For research purposes, I got a card at the McGill University library. Walking home one evening, I passed a drab century-old row house on Prince Arthur Street, in what’s known as the McGill Ghetto. A red For Rent sign hung in the window. I rang the doorbell, and Henry, a tall, balding man, let me in. (I have changed some names.) The house was divided into cramped student apartments. Henry showed me his: ninety square feet that smelled of bread and cheese, a chandelier occupying the ceiling like a dusty spider. He needed someone to take over the lease. He’d been selling gourmet pizzas to a caterer, using the tiny gas stove in the corner, but gambling had gotten the better of him. He was moving back in with his parents so he could regroup. I said I’d been through times like that, omitting the fact that I was going through one right then. I agreed to take over his apartment. With the rent only $400, I could afford to focus on the novel.

+ + + + +

*TRY IT:* Carry on the account of taking over the apartment on Prince Arthur Street, beginning after its final sentence.

+ + + + +

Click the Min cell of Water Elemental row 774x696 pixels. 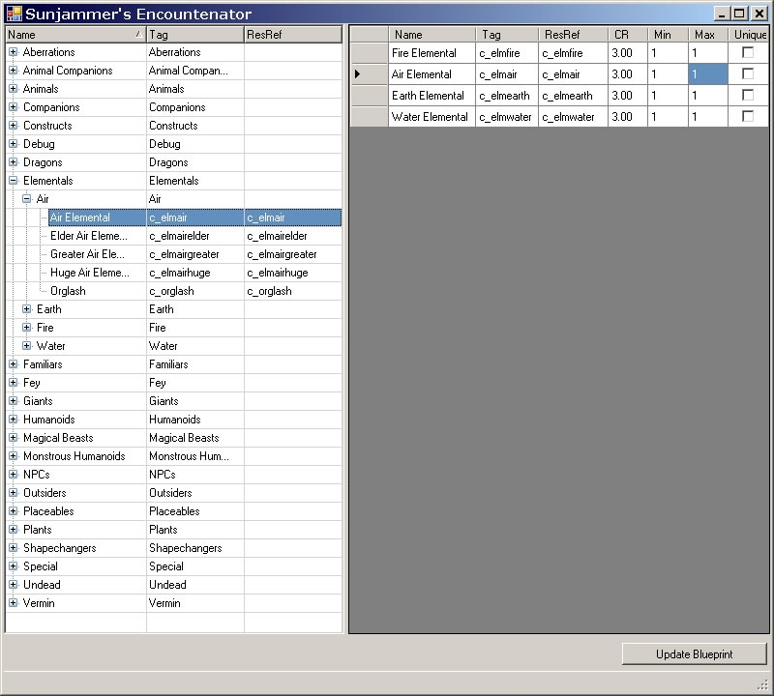[668, 117]
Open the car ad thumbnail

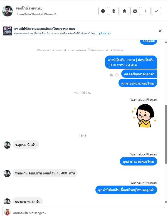[8, 31]
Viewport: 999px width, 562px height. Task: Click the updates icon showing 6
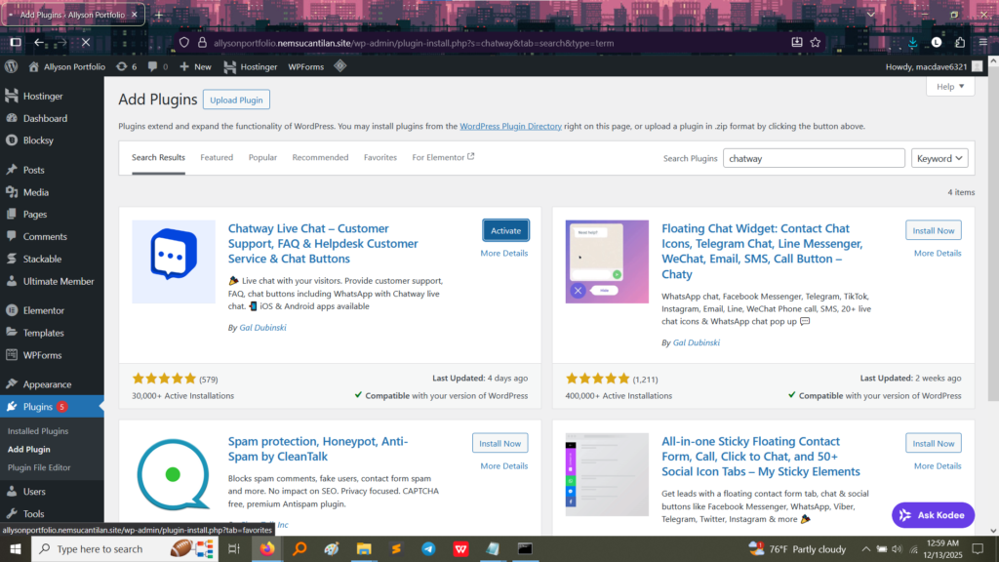(127, 66)
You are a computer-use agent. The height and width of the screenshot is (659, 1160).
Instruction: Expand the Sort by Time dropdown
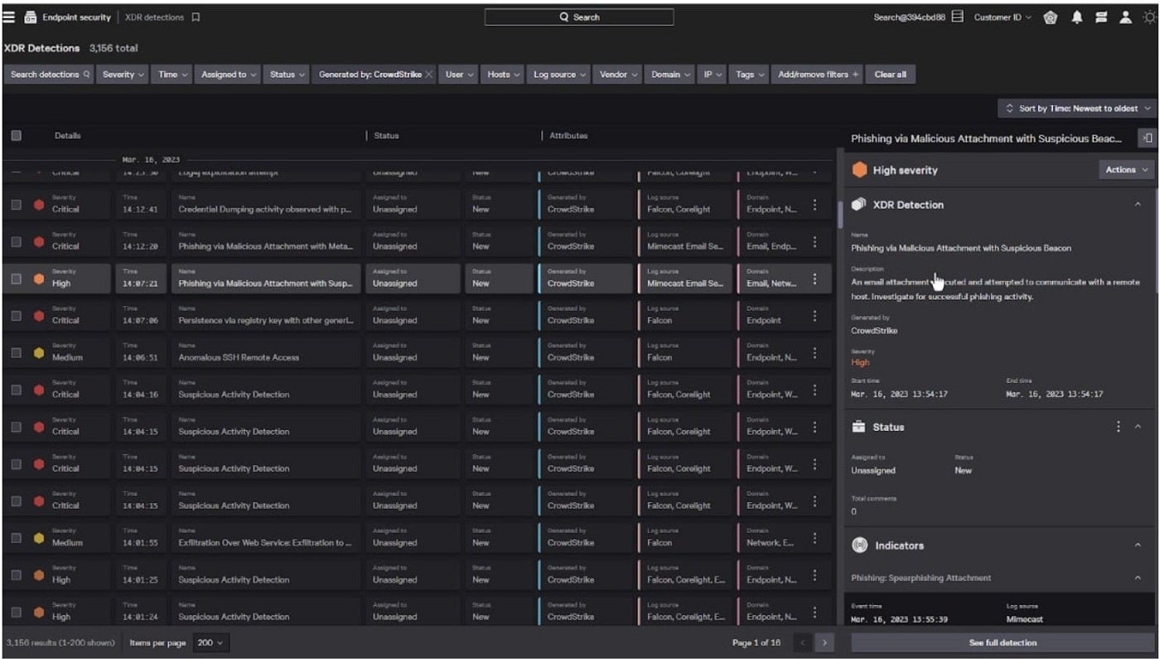(1077, 109)
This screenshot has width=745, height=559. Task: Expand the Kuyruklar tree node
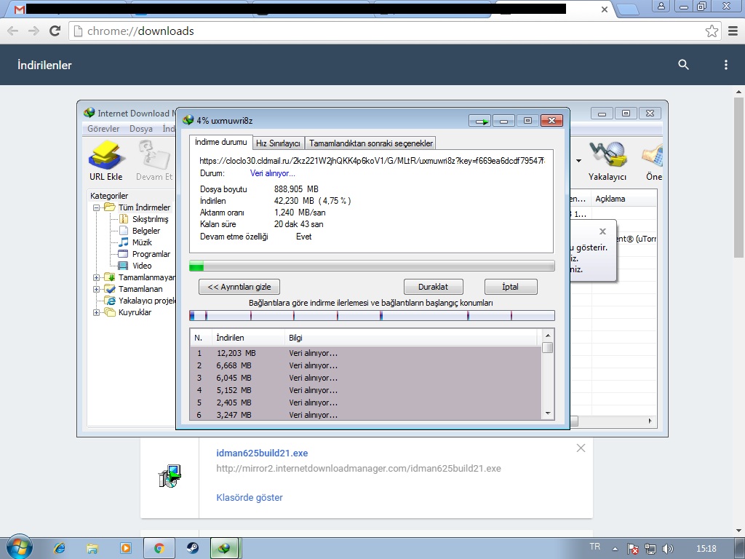pos(97,312)
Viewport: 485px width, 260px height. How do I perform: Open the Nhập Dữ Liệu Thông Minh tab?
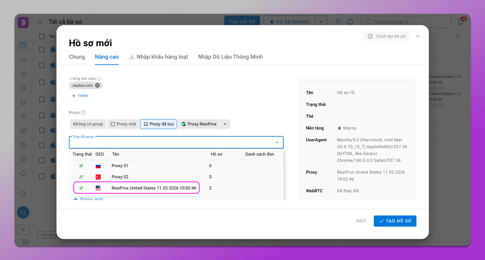(230, 57)
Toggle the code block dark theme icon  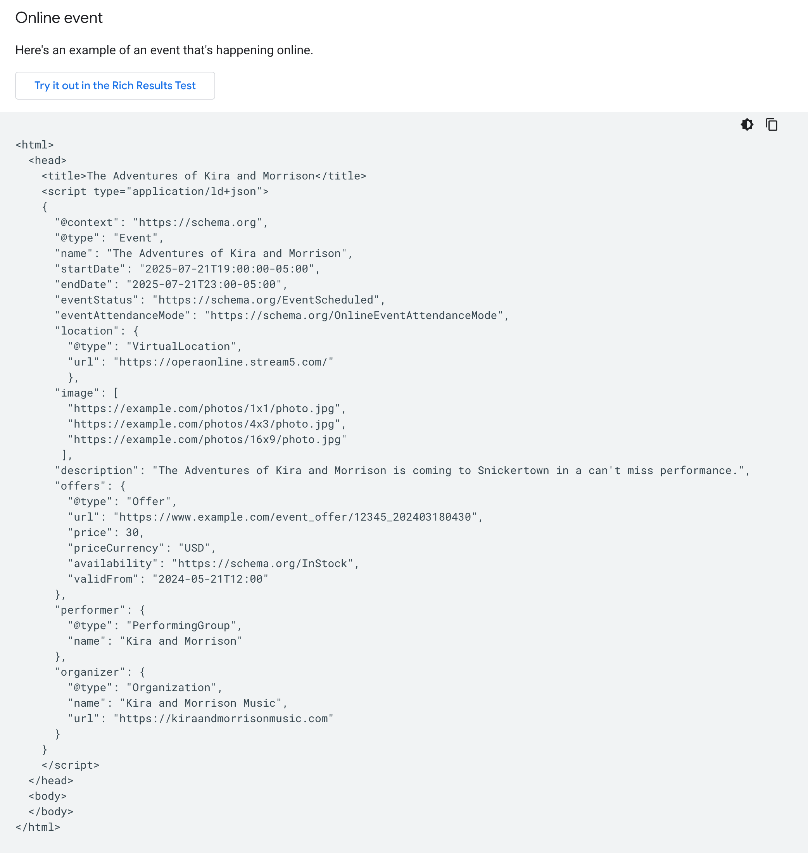(747, 125)
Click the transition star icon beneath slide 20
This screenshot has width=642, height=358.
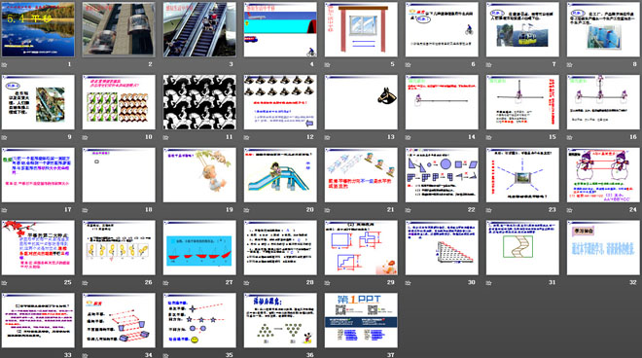247,210
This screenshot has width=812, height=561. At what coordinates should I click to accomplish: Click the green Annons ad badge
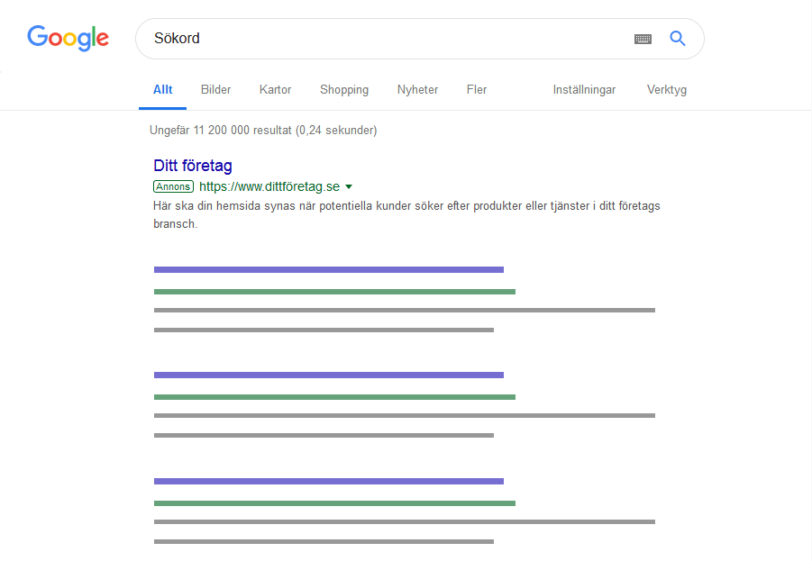(x=173, y=186)
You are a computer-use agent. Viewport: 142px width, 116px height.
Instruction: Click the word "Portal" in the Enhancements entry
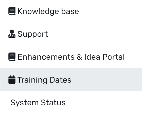114,57
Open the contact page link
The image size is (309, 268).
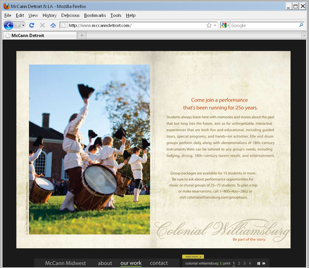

+ + + + +

*WRITTEN RESPONSE:*
For the next few months, I rarely went out. As I struggled to write, a construction company began gutting the row house next door to create luxury apartments. I sat at the desk I’d bought in a church basement sale, my apartment shaking, dust and stale pizza flour drifting from the ceiling. The workers stripped all the floors, cut the joists out, and knocked down the back wall with sledgehammers. The long summer had ended in brutal cold, and, with the house next door open to the weather, the shared wall frosted over. I cut the fingers off a pair of gloves to type, my breath turning to mist. A few times, I ventured into the alley to watch the demolition. The foreman told me they’d bring in a backhoe to dig out the basement. Without its rear wall, the empty building looked like a dollhouse. I could stare right through it.

I didn’t go outside often. Instead, I wrote, trying to contain the hunger for living, for real life, that literature stoked in me. I prowled the stairs to the top floor and back, hoping to ease this craving, to find inspiration without straying too far from my computer. During one such prowl, I stopped on a landing. There were three apartments on each floor and one in the basement, but the only people I ever saw were two neighbours, whom I’d passed in the street and taken to be homeless before learning they lived in the building. The woman kept a shopping cart locked to the porch; the old man, who shared a wall with me, howled at night. We’d crossed paths in the hallway, his face the colour of ash, his eyes sunken.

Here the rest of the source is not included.